Records provided section start

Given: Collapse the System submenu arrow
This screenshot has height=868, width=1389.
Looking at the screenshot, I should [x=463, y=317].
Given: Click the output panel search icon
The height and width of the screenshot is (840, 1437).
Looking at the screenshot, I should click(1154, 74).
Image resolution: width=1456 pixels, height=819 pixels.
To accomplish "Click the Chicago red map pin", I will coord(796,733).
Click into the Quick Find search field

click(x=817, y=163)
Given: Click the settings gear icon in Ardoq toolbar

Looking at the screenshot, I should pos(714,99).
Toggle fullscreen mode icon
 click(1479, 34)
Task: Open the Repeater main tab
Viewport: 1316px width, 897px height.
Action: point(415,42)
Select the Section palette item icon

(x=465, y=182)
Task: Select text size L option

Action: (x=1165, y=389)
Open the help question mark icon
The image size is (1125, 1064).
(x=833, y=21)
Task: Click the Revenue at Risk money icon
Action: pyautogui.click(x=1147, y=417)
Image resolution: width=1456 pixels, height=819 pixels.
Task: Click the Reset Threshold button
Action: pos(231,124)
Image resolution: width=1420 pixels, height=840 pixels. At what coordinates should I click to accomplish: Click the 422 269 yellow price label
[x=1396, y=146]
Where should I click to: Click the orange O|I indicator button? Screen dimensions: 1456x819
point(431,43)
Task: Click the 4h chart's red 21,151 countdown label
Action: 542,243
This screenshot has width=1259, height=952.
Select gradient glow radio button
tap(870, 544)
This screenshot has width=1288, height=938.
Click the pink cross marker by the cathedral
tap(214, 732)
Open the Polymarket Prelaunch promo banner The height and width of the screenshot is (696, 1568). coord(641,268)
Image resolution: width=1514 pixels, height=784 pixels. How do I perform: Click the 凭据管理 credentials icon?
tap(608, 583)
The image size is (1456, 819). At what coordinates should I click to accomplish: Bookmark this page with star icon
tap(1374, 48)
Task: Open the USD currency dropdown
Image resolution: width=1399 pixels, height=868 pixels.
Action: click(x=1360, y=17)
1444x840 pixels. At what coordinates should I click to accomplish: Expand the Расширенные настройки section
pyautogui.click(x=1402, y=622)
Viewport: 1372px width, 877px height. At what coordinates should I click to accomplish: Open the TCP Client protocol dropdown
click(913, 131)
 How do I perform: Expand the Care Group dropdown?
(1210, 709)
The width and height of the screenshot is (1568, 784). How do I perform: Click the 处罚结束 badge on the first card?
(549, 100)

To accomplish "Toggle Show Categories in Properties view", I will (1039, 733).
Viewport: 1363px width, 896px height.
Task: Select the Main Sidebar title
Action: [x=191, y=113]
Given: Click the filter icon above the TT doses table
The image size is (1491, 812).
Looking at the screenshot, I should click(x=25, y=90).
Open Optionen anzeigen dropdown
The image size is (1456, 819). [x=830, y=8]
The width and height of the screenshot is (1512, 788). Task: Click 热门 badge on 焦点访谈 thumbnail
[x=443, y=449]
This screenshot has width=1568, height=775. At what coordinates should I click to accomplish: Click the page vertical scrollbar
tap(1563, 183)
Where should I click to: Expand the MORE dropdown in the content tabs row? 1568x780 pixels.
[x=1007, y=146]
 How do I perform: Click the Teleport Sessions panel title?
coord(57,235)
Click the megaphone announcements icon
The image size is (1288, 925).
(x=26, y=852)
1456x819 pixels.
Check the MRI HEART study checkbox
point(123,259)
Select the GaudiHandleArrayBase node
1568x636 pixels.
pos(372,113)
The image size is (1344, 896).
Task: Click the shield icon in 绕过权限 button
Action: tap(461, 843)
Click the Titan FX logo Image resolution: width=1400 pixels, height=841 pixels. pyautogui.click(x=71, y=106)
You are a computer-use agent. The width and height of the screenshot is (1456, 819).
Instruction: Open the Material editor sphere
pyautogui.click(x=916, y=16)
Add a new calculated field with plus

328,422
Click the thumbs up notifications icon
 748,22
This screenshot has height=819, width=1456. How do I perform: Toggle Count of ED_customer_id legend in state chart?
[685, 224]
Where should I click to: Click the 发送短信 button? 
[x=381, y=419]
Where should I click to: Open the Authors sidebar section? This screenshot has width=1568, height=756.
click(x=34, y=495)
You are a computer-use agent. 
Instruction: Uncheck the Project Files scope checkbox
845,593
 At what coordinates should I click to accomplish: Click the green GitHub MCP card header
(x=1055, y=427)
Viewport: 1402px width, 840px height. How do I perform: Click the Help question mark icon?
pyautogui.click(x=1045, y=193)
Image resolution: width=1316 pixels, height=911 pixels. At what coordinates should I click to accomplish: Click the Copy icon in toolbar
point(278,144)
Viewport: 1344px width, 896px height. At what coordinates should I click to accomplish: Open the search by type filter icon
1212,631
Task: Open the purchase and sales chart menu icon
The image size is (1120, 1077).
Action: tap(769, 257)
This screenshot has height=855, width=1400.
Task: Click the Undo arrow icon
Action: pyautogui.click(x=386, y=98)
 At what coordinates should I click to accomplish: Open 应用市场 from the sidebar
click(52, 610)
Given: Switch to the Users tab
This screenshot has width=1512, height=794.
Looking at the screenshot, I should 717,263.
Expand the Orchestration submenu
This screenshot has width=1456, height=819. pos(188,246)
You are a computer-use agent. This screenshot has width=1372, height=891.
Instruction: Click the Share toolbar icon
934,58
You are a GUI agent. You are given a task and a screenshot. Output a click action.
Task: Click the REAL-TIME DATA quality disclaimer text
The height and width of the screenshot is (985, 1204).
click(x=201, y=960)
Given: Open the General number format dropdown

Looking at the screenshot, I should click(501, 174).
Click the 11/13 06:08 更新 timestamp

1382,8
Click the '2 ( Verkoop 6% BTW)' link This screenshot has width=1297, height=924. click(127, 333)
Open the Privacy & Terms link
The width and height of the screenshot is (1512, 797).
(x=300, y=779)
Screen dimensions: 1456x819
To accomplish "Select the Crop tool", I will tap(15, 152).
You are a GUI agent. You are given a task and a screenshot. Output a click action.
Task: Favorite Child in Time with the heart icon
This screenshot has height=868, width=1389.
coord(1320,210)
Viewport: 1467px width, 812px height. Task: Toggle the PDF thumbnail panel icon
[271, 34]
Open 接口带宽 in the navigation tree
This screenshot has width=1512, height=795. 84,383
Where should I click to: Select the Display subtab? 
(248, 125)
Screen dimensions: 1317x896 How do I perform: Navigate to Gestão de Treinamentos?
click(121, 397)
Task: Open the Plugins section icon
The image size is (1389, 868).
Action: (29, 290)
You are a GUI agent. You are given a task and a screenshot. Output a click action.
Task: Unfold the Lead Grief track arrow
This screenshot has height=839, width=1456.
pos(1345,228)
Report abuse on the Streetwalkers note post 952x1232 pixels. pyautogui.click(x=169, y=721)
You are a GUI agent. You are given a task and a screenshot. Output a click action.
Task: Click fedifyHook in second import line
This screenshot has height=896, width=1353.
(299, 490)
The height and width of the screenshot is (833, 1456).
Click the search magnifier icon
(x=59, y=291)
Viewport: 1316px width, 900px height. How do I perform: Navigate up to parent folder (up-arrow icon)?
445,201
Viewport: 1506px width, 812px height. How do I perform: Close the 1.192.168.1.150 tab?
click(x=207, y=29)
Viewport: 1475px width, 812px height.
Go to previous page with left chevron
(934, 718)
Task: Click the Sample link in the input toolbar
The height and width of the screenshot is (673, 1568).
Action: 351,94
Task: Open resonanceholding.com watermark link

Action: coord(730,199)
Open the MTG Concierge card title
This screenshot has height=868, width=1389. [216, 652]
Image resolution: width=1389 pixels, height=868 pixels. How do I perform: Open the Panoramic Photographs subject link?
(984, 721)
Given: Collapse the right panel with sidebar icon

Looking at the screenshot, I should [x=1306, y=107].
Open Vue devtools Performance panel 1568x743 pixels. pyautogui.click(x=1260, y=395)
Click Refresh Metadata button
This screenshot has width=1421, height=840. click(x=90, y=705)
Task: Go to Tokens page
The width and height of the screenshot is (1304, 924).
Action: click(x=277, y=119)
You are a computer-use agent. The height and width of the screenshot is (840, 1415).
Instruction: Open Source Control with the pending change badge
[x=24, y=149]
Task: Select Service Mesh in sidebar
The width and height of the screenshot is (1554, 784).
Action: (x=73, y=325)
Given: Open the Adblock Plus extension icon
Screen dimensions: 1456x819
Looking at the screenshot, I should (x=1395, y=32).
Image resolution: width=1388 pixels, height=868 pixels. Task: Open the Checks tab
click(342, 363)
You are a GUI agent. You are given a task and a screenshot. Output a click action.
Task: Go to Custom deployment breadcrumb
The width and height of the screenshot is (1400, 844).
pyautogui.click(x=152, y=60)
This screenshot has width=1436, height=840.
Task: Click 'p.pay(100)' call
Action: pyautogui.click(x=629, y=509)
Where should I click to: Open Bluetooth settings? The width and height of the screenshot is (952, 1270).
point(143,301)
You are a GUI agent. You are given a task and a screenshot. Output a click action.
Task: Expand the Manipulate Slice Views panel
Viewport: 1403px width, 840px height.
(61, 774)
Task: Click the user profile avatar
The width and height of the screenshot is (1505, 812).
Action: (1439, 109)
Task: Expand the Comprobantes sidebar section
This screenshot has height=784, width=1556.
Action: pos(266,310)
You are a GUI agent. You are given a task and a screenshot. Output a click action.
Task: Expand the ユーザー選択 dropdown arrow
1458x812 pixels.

Records provided section end

What is needed:
Your answer should be the exact lines above from the one with "Report abuse on" through the one with "The height and width of the screenshot is (833, 1456).", both included, and nothing besides.

Written response:
Report abuse on the Streetwalkers note post 952x1232 pixels. pyautogui.click(x=169, y=721)
You are a GUI agent. You are given a task and a screenshot. Output a click action.
Task: Click fedifyHook in second import line
This screenshot has height=896, width=1353.
(299, 490)
The height and width of the screenshot is (833, 1456).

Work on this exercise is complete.